Directions for this task: Because only the text is wanted, repeat the records below exactly and omit the pictures.

Recorded information:
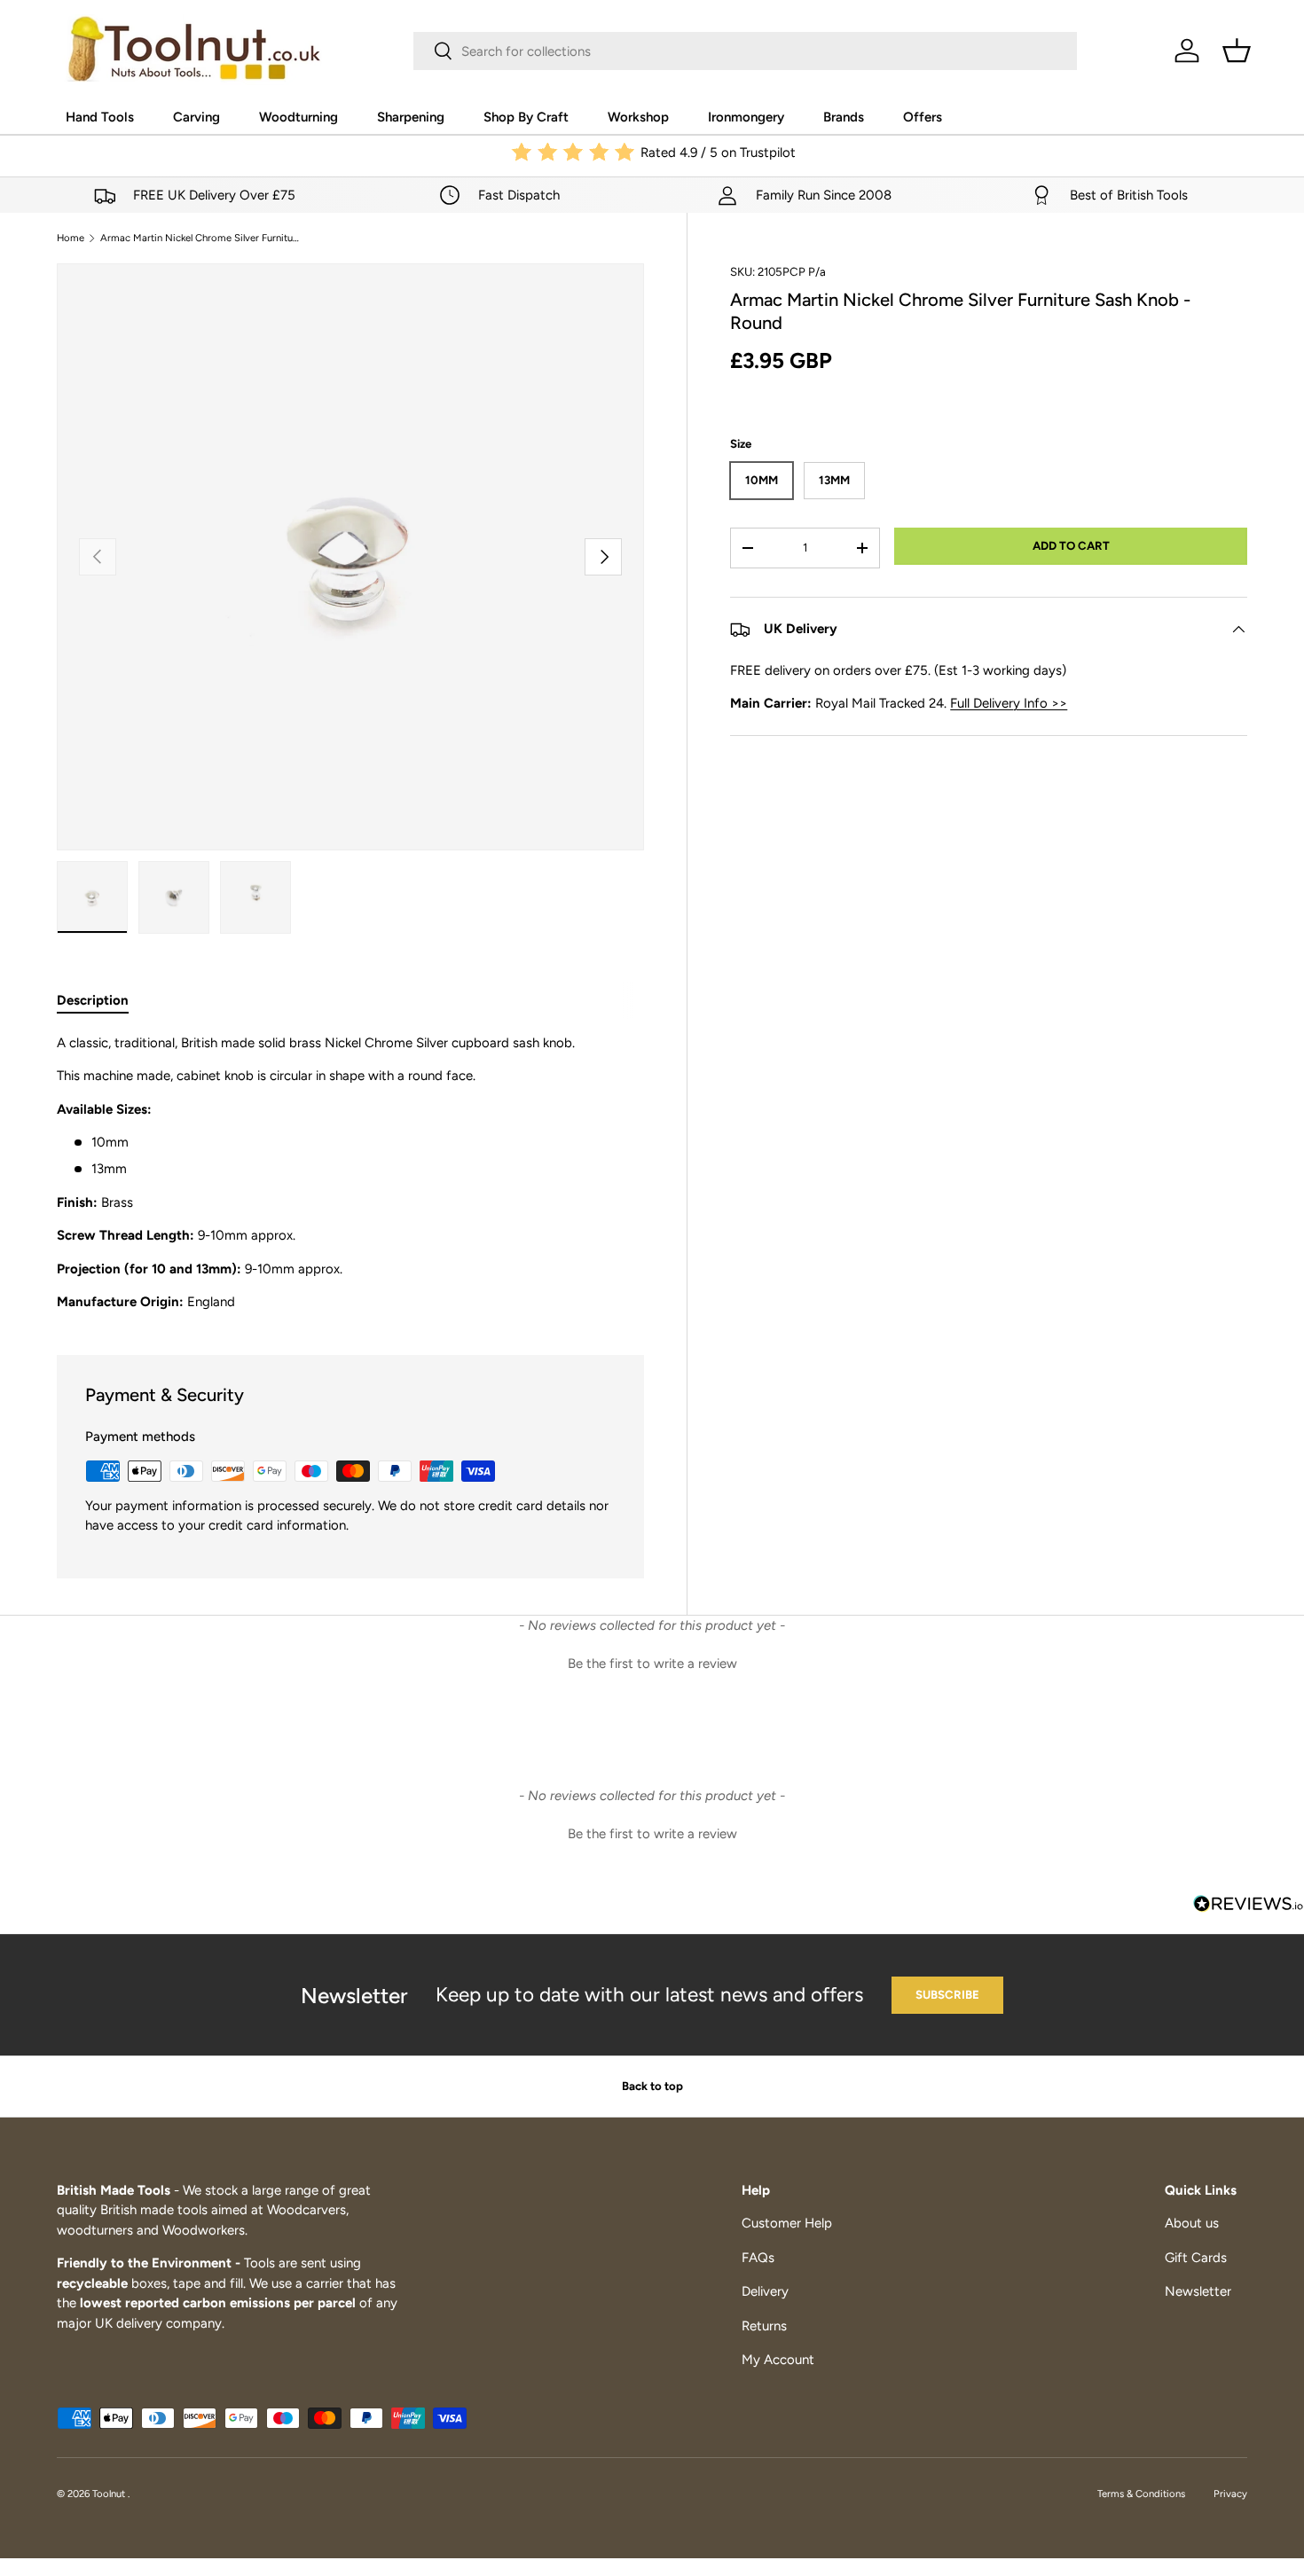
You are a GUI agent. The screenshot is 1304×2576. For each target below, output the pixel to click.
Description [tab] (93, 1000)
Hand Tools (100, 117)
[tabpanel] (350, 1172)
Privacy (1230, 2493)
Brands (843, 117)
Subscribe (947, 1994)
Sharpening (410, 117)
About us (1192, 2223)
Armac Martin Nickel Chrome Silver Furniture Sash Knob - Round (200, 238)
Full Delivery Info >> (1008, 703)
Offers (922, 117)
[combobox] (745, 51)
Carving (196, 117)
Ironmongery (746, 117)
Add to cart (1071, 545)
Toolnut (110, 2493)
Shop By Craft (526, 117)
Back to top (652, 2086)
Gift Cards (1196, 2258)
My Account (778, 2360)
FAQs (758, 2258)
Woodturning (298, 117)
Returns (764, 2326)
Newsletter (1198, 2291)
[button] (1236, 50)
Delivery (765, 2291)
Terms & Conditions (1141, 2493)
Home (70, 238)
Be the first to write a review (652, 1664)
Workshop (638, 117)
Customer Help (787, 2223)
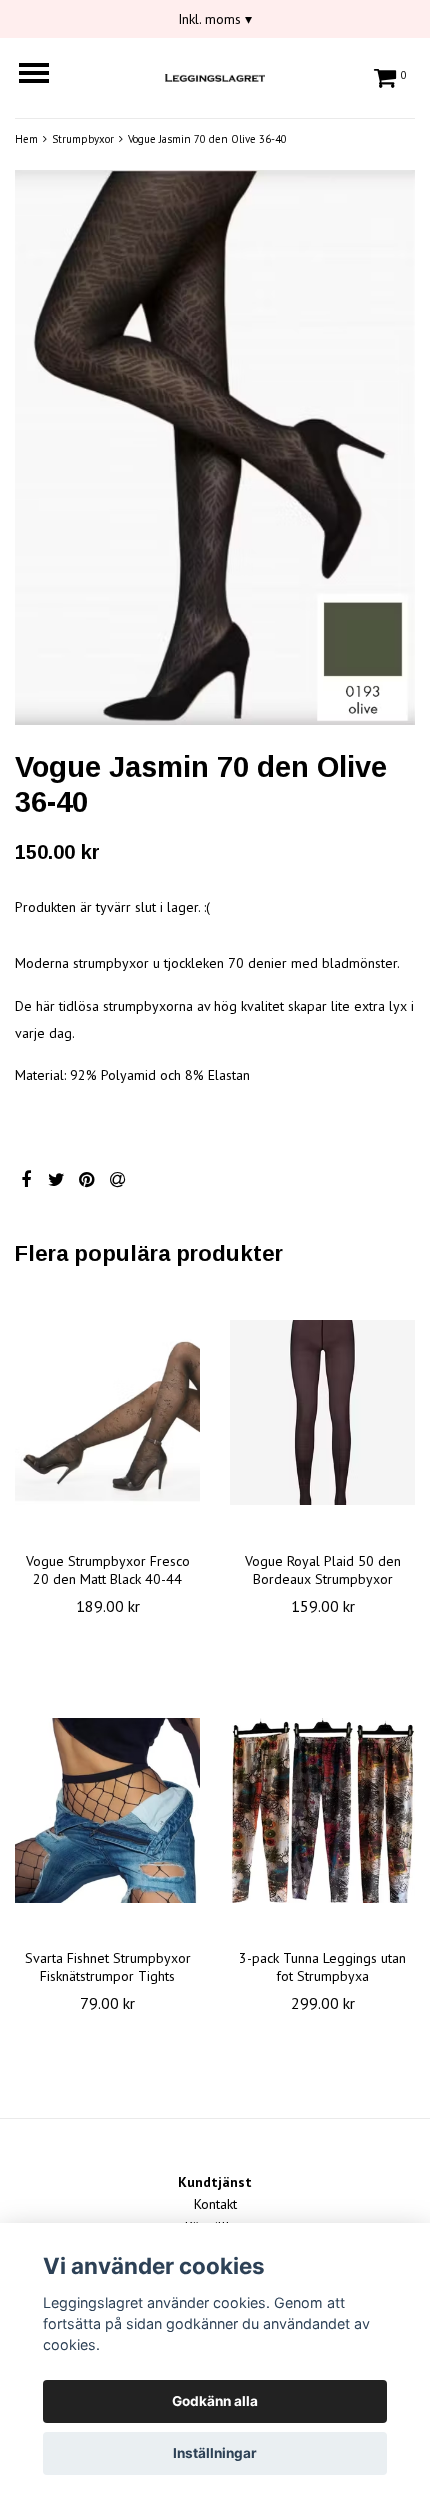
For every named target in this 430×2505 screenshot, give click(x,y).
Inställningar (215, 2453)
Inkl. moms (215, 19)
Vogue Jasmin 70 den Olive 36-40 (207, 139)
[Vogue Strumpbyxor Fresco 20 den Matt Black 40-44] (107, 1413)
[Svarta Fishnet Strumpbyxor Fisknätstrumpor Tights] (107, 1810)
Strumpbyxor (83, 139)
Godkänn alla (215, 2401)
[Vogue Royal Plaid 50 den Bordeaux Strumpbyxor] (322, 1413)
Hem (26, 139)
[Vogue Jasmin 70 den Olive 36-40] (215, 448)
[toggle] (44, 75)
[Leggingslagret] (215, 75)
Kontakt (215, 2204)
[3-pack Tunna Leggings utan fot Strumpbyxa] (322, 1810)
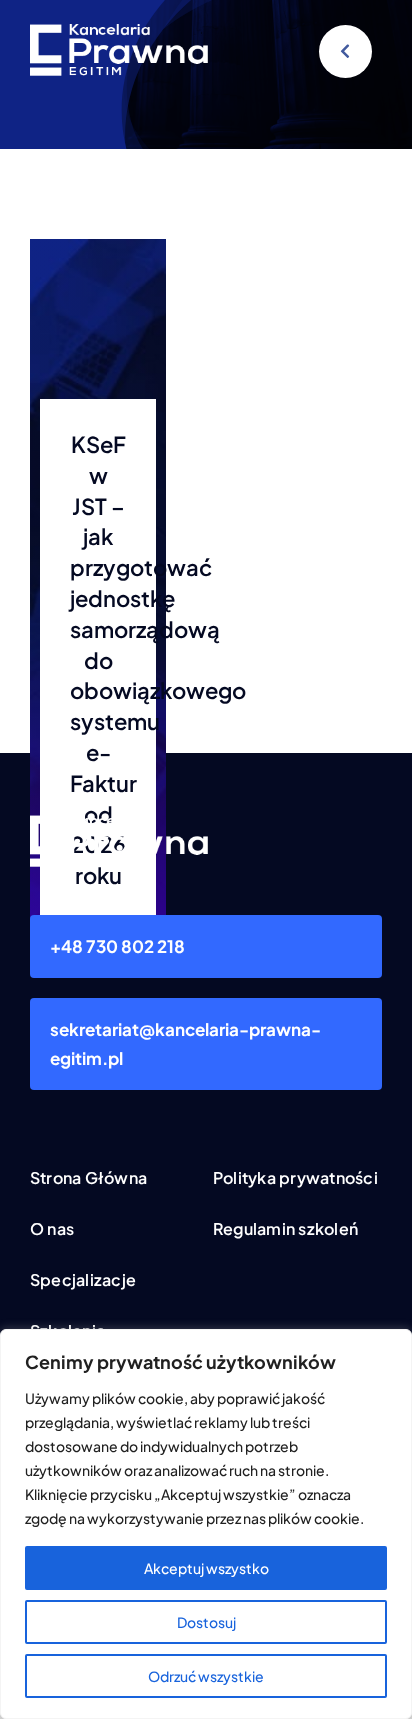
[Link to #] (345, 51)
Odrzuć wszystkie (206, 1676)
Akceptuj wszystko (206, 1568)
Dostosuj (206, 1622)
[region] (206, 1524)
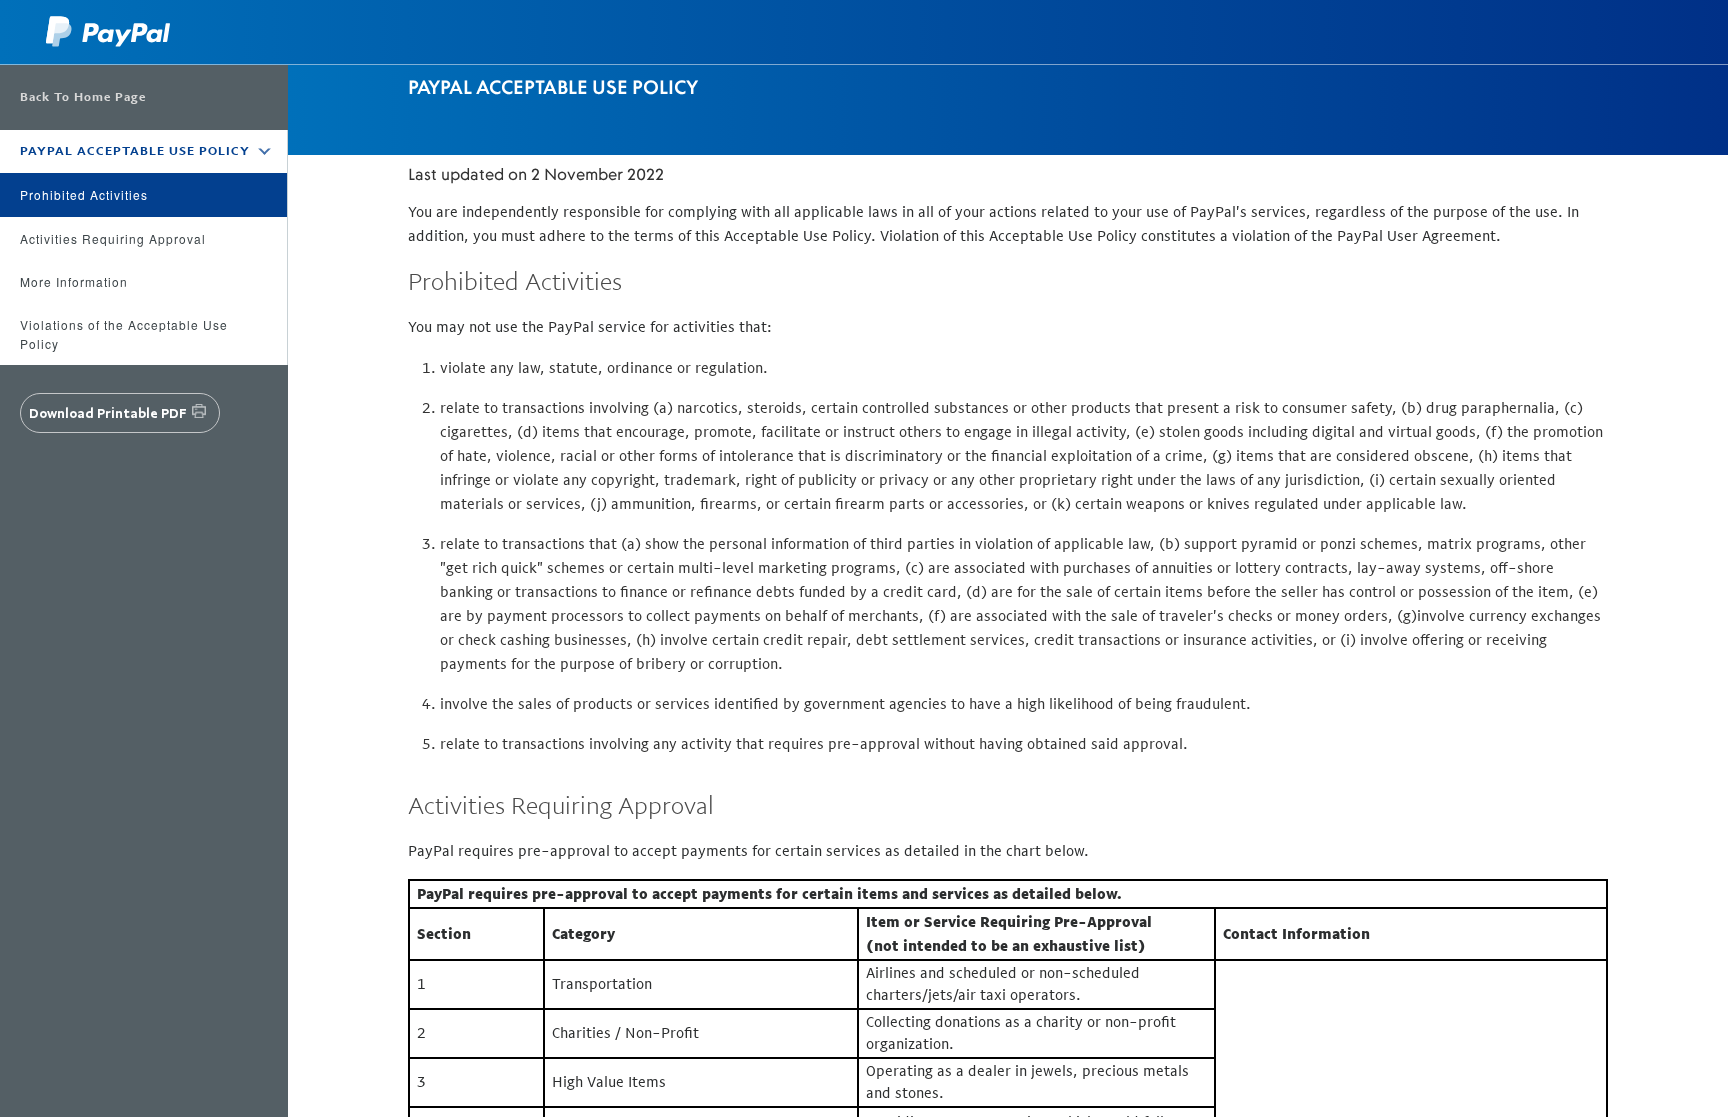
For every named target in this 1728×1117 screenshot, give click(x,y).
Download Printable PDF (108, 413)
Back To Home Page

Output of the task:
You are a GUI agent. The screenshot is 1304×2576. For each target below, output the pixel to click.
Description [tab] (93, 1000)
Hand Tools (100, 117)
[tabpanel] (350, 1172)
Privacy (1230, 2493)
Brands (843, 117)
Subscribe (947, 1994)
Sharpening (410, 117)
About us (1192, 2223)
Armac Martin Nickel Chrome Silver Furniture Sash Knob - Round (200, 238)
Full Delivery Info >> (1008, 703)
Offers (922, 117)
[combobox] (745, 51)
Carving (196, 117)
Ironmongery (746, 117)
Add to cart (1071, 545)
Toolnut (110, 2493)
Shop By Craft (526, 117)
Back to top (652, 2086)
Gift Cards (1196, 2258)
My Account (778, 2360)
FAQs (758, 2258)
Woodturning (298, 117)
Returns (764, 2326)
Newsletter (1198, 2291)
[button] (1236, 50)
Delivery (765, 2291)
Terms & Conditions (1141, 2493)
Home (70, 238)
Be the first to write a review (652, 1664)
Workshop (638, 117)
Customer Help (787, 2223)
For every named target in this 430×2505 screenshot, give click(x,y).
Inställningar (215, 2453)
Inkl. moms (215, 19)
Vogue Jasmin 70 den Olive 36-40 (207, 139)
[Vogue Strumpbyxor Fresco 20 den Matt Black 40-44] (107, 1413)
[Svarta Fishnet Strumpbyxor Fisknätstrumpor Tights] (107, 1810)
Strumpbyxor (83, 139)
Godkänn alla (215, 2401)
[Vogue Royal Plaid 50 den Bordeaux Strumpbyxor] (322, 1413)
Hem (26, 139)
[Vogue Jasmin 70 den Olive 36-40] (215, 448)
[toggle] (44, 75)
[Leggingslagret] (215, 75)
Kontakt (215, 2204)
[3-pack Tunna Leggings utan fot Strumpbyxa] (322, 1810)
[Link to #] (345, 51)
Odrzuć wszystkie (206, 1676)
Akceptuj wszystko (206, 1568)
Dostosuj (206, 1622)
[region] (206, 1524)
For every named target in this 1728×1117 screenshot, give click(x,y).
Download Printable PDF (108, 413)
Back To Home Page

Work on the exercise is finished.